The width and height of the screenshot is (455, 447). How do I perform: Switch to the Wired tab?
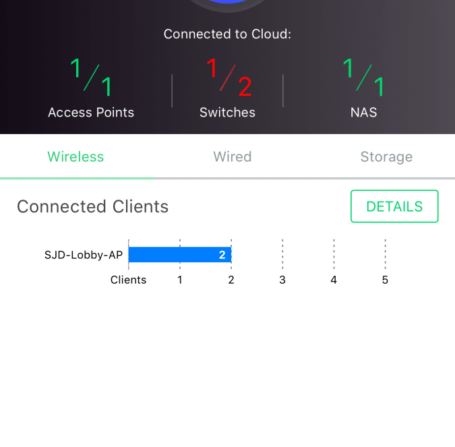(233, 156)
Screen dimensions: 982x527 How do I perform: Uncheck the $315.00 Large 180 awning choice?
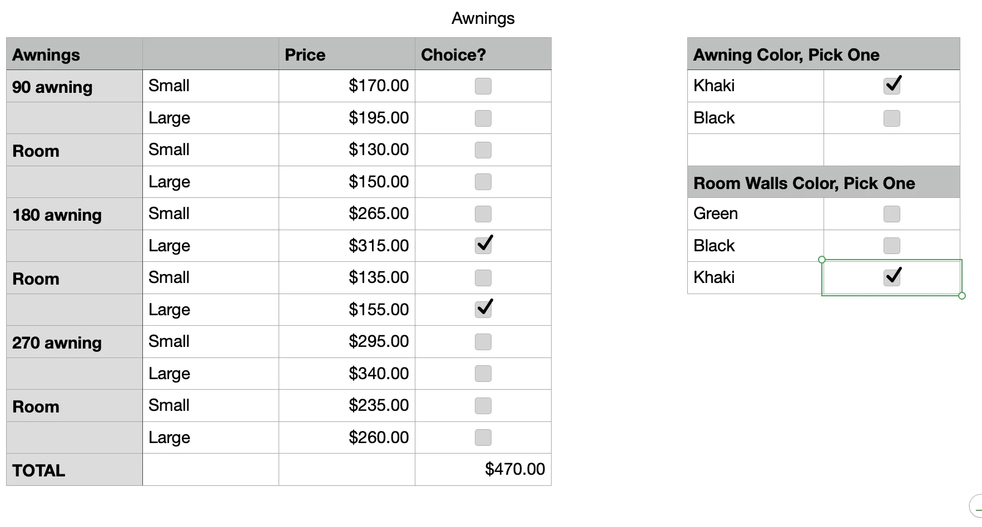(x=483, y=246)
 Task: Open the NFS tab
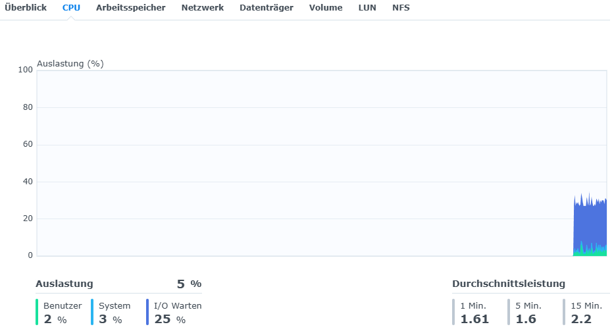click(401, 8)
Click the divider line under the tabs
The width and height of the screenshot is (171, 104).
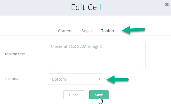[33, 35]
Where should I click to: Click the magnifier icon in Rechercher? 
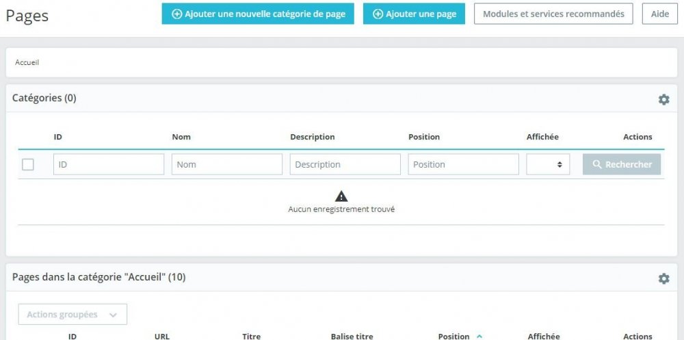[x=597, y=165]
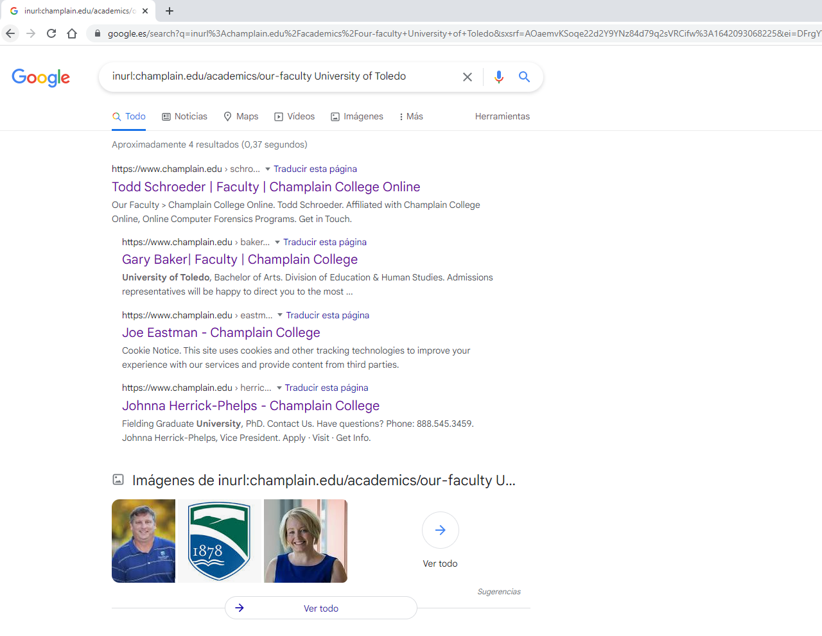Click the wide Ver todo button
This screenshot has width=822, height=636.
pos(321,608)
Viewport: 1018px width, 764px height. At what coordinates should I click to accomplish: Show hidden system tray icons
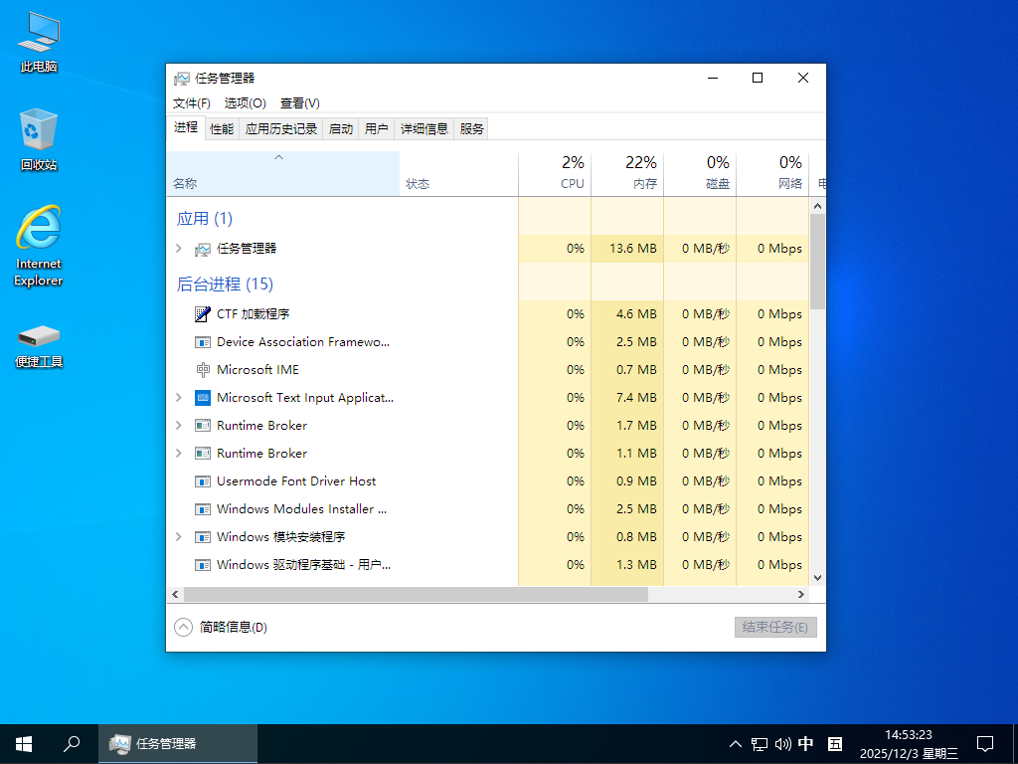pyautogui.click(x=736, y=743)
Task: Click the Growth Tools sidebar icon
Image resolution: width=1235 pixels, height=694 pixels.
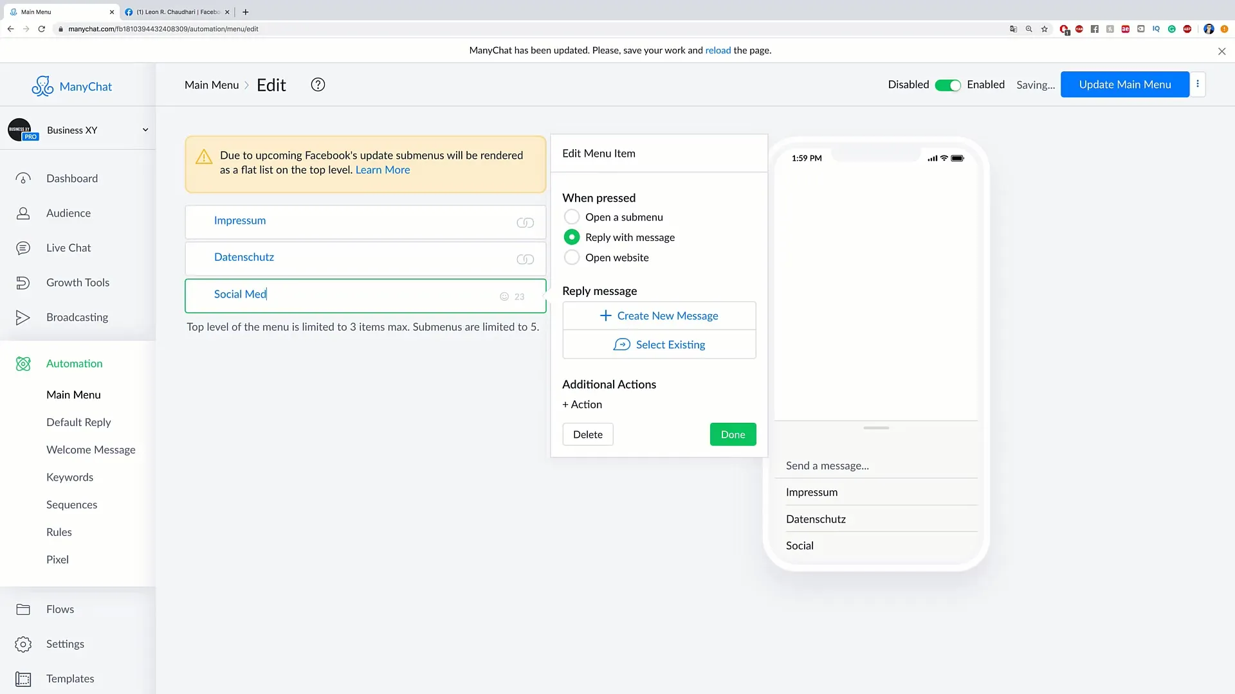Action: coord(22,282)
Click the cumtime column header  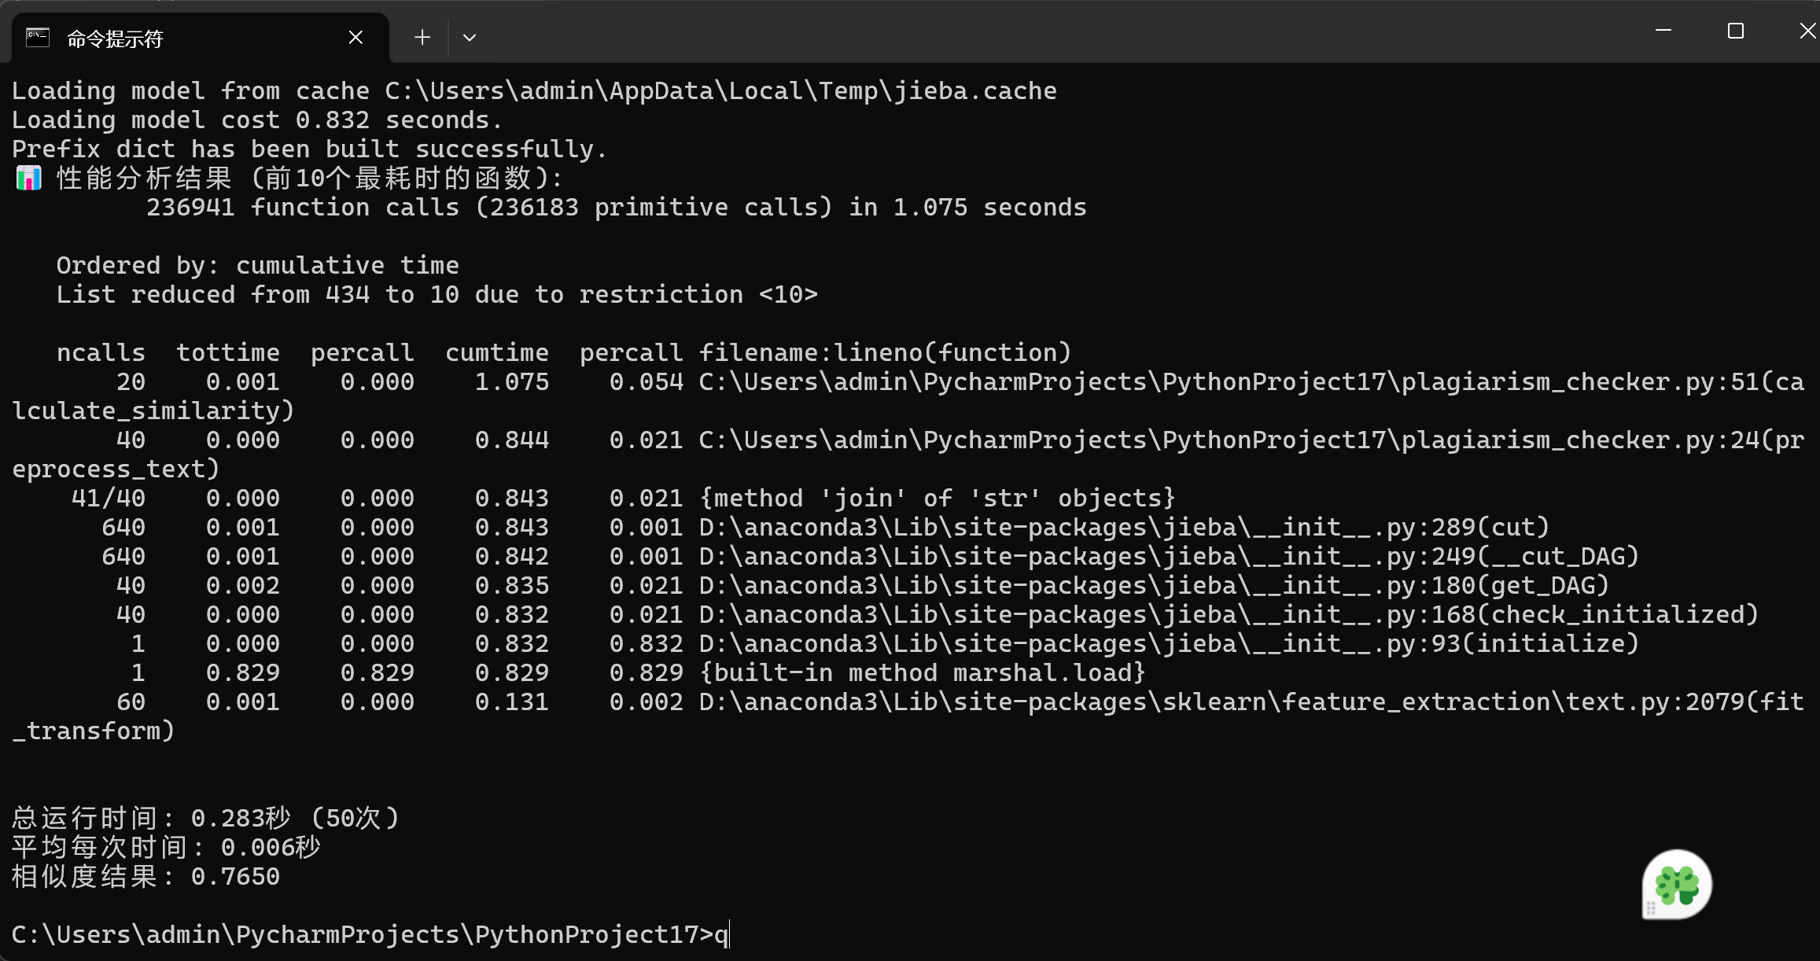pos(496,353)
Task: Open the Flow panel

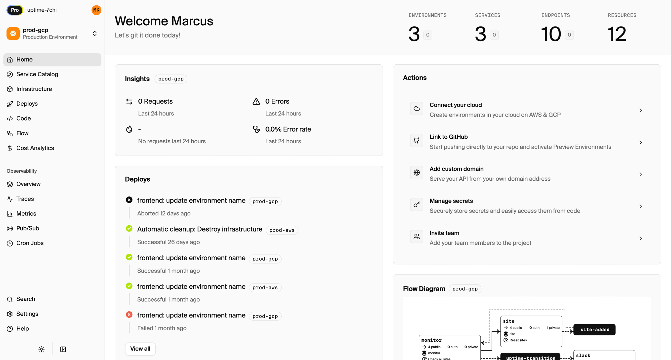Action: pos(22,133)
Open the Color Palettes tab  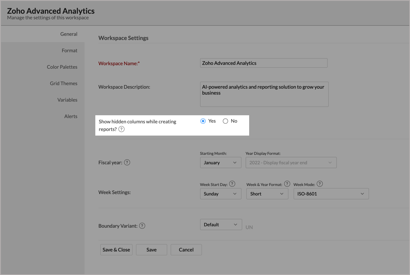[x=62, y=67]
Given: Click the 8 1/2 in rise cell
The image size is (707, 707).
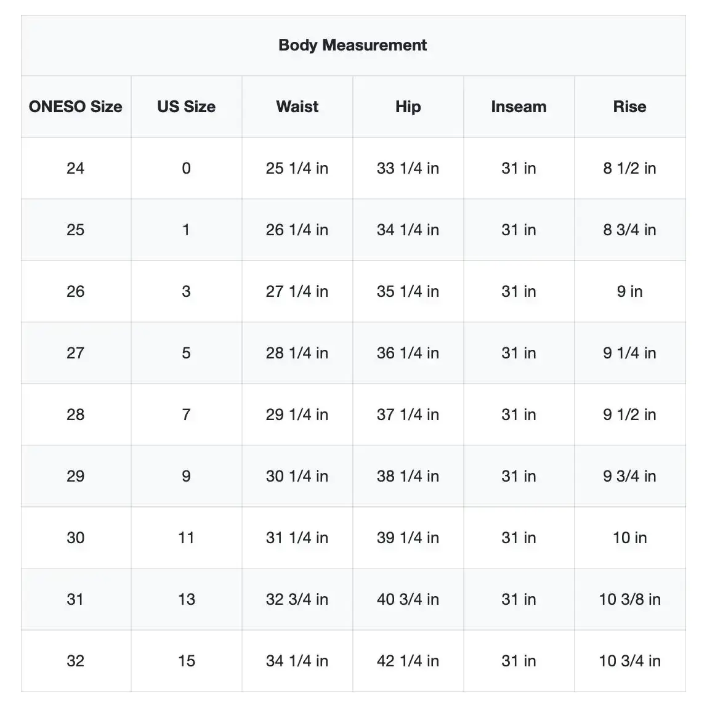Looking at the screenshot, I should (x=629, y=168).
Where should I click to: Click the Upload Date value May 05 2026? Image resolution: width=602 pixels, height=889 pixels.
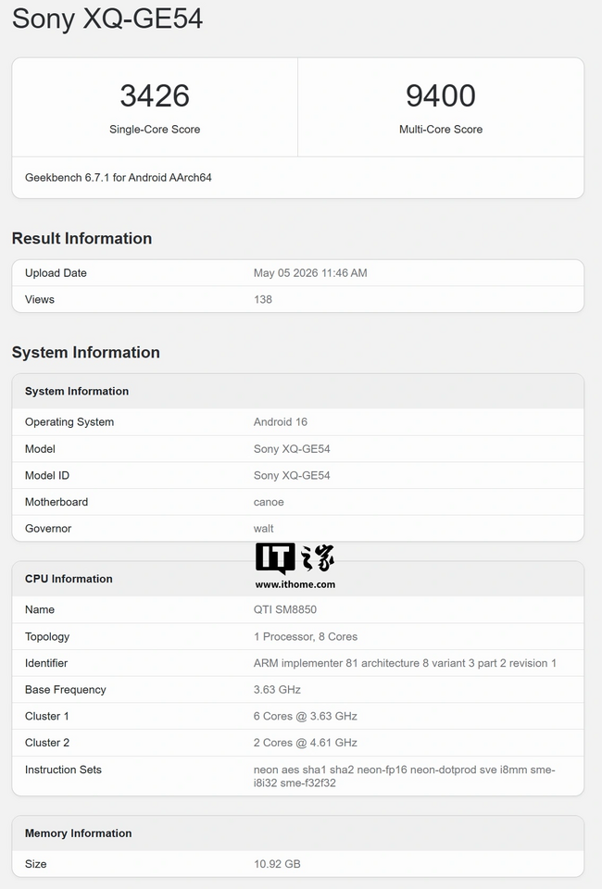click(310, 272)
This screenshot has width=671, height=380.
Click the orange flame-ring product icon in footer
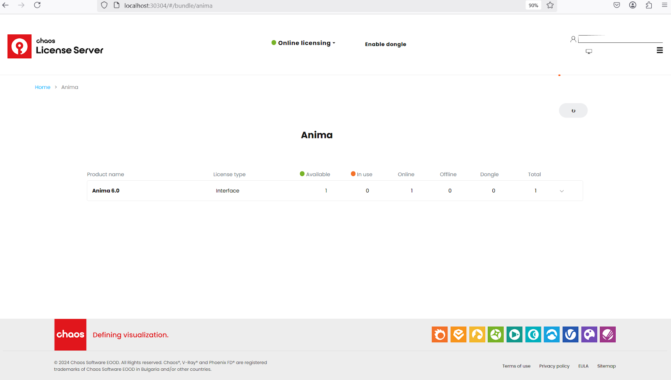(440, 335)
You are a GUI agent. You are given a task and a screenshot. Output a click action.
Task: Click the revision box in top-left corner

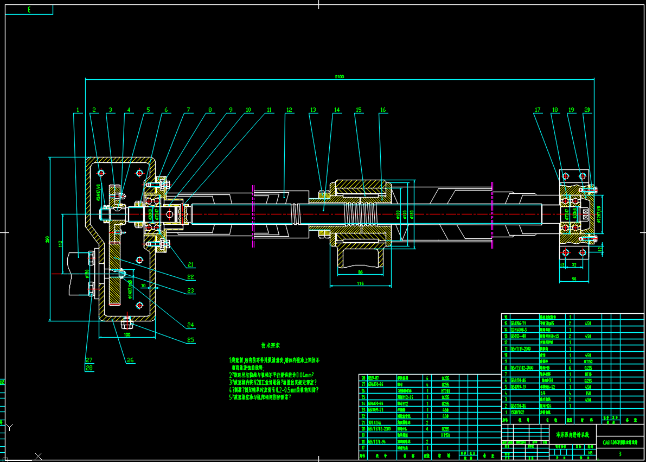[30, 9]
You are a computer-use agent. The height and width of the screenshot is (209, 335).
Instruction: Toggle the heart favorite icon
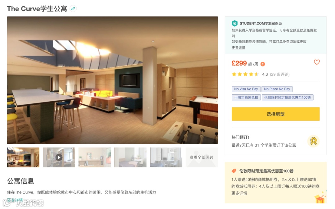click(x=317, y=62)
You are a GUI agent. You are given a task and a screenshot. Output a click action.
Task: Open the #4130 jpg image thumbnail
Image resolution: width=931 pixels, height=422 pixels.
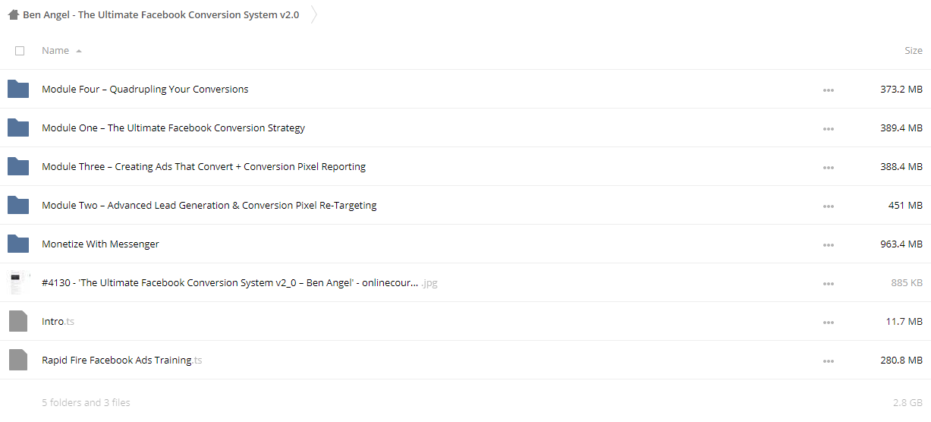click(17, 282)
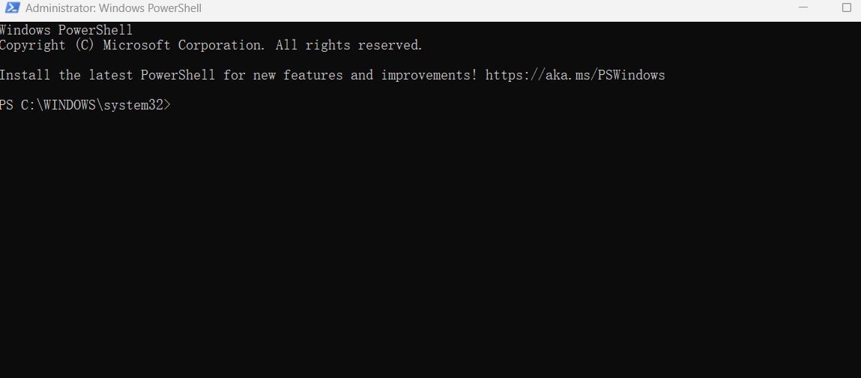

— What is asked —
Rewrite everything from the start of the listing down to the line that contains "pyautogui.click(x=736, y=743)", substituting "How can I do" for "How do I perform" and changing nothing else. Omit the pictures from your answer.

— Exercise response —
The width and height of the screenshot is (455, 447). How can I do: Switch to the Wired tab?
(233, 156)
Screen dimensions: 982x527 How can I do: Uncheck the $315.00 Large 180 awning choice?
(x=483, y=246)
 Task: Open the NFS tab
click(401, 8)
Click the divider line under the tabs
The width and height of the screenshot is (171, 104).
[33, 35]
Where should I click to: Click the magnifier icon in Rechercher? 
[x=597, y=165]
Click the wide Ver todo button
This screenshot has width=822, height=636.
pos(321,608)
Viewport: 1018px width, 764px height. At what coordinates should I click to accomplish: Show hidden system tray icons
pyautogui.click(x=736, y=743)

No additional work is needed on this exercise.